(Beginning of Given data)

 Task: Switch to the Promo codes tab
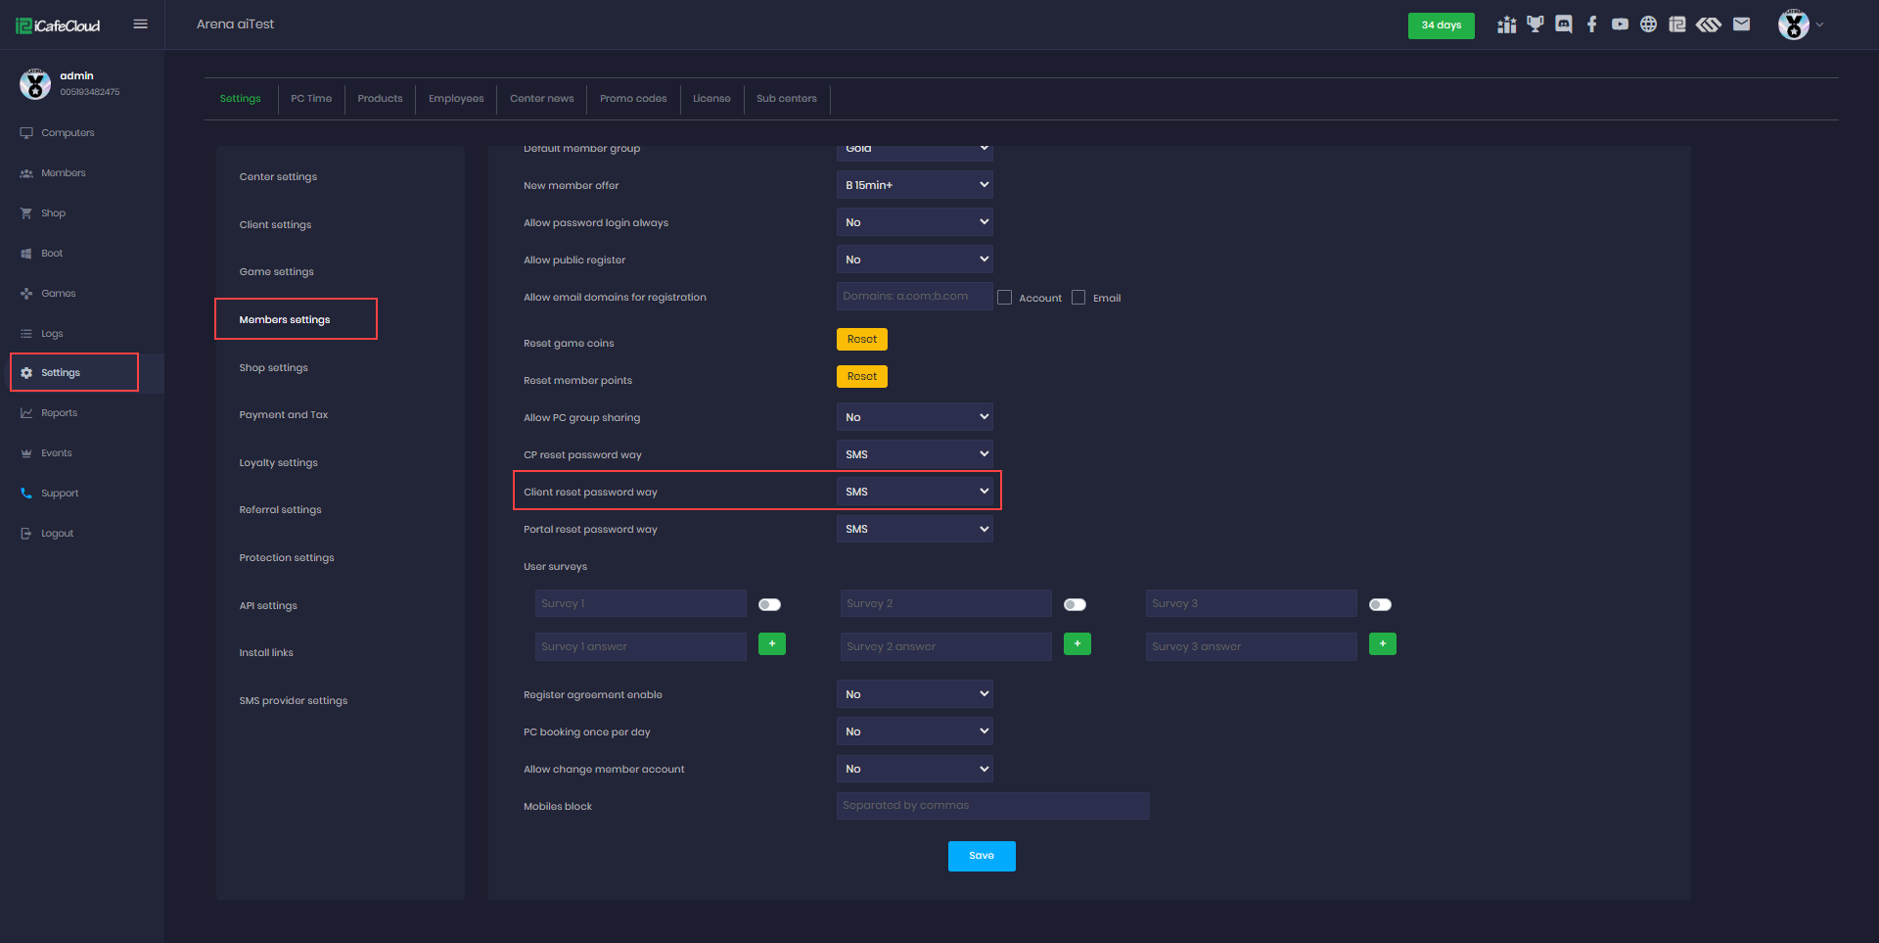pyautogui.click(x=633, y=99)
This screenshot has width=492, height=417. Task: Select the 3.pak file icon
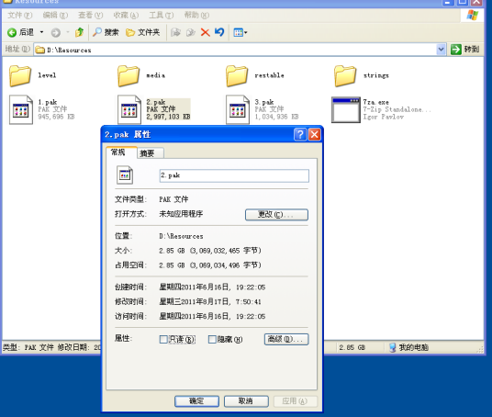(x=238, y=109)
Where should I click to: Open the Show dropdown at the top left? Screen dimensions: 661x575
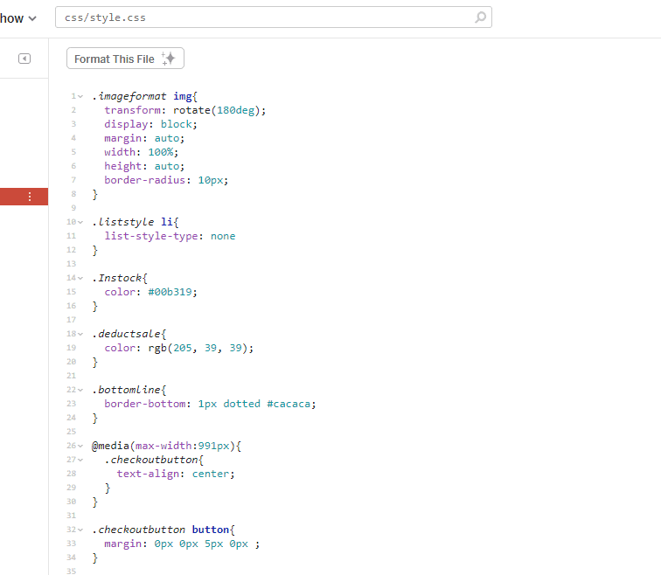click(x=19, y=18)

(End of Given data)

_Task objective_
The records above need to be given again exactly. Omit the pictures.

_Exercise answer_
 Task: Switch to the Promo codes tab
pyautogui.click(x=633, y=99)
This screenshot has width=492, height=417. Task: Select the 3.pak file icon
(x=238, y=109)
Where should I click to: Open the Show dropdown at the top left? Screen dimensions: 661x575
click(x=19, y=18)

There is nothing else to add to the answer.